体の相性とは

体の相性──その言葉を、私は長いあいだ他人事のように思っていました。

結婚前のセックスは、胸に触れ、挿入して、果てる。

ただそれだけで満足していたのです。

25歳で結婚し、その後の相手は配偶者だけになりました。

しかし、配偶者は愛撫を苦手とし、いつも早く挿入を望んできました。

私が少しずつ「性の楽しみ方」を知り始めても、それを試そうとするとくすぐったがるばかりでした。

膣に射精すれば子どもはできる。

性とはそういうものだ──

世にいう「性の楽しみ方」は想像上のもの。

私はそう思い込んで過ごしていました。


道ならぬ恋

「体の相性」というものを強く意識したのは、今の彼女との関係が始まってからです。

その前の、大阪の彼女との関係でも、確かに何かを感じ始めてはいました。

けれど、それはまだ“入口”にすぎませんでした。

激しく求め合い、ただ深く果てるだけで満足していた時期──

いま思えば、それは「道ならぬ恋」がもたらす昂りだったのかもしれません。


本当のセックス

今の彼女とは、もう15年の付き合いになります。

初めて抱いた時の感触は、今も鮮明に残っています。

## 目的 1
体の相性についての文章によると、書き手は何歳で結婚したか。
## 目的 2
体の相性についての文章から、「その前の、大阪の彼女との関係でも、確かに何かを感じ始めてはいました。」という語句を含むところで始まり「初めて抱いた時の感触は、今も鮮明に残っています。」で終わる部分を、一字も変えずに打ち直せ。
## 目的 3
体の相性を語ったこの文章を、最後の一文の後から書き継げ。

## 提供情報
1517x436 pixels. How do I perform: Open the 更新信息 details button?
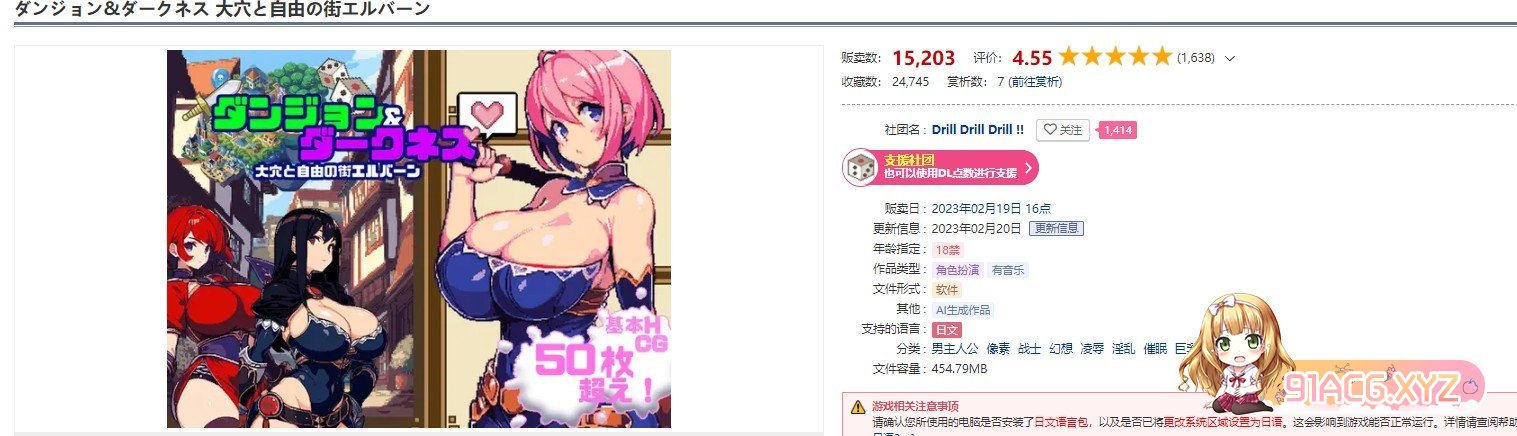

...

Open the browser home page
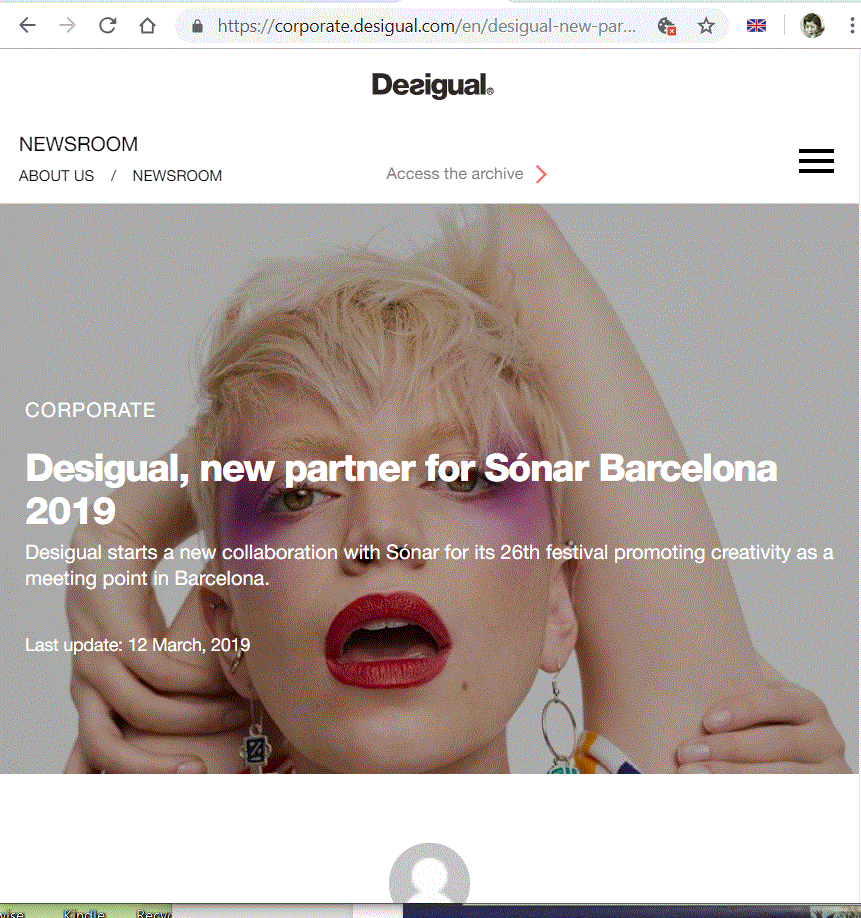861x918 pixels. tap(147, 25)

## 解答 1
25歳。

## 解答 2
その前の、大阪の彼女との関係でも、確かに何かを感じ始めてはいました。

けれど、それはまだ“入口”にすぎませんでした。

激しく求め合い、ただ深く果てるだけで満足していた時期──

いま思えば、それは「道ならぬ恋」がもたらす昂りだったのかもしれません。


本当のセックス

今の彼女とは、もう15年の付き合いになります。

初めて抱いた時の感触は、今も鮮明に残っています。

## 解答 3
服越しに抱き寄せた瞬間、腕の中で柔らかく形を変える身体。

ぎゅっと抱きしめるだけで、呼吸が乱れていく。

ベッドに倒れ込んだ彼女は、私の指先に背中をわずかに反らせ、
触れるたびに体温を上げていきました。

挿入の瞬間、彼女はシーツを握りしめ、息をのみ、
そのまま私を奥へ奥へと受け入れていく。

その時、私は初めて
「身体がひとつになる」
という言葉の意味を知ったのです。


体の相性

体の相性をどう感じるかは、人によって違うと思います。

私がそれを確信したのは、彼女を最初に抱きしめた瞬間でした。

服の上からなのに、身体がぴたりと重なるような、説明のできない“居心地の良さ”。

そして、キスをした時。

彼女はとろけるように体重を預け、力が抜けていきました。

そのとき、「ああ、この人とは合うんだ」と直感しました。

後で話すと、彼女も同じ感覚を覚えていたようです。

私に触れられると、考えるより先に身体が反応した、と。

セックスの前には必ず肌を触れ合う。

その一瞬で、すべてが決まってしまう。

私は今も、そう思っています。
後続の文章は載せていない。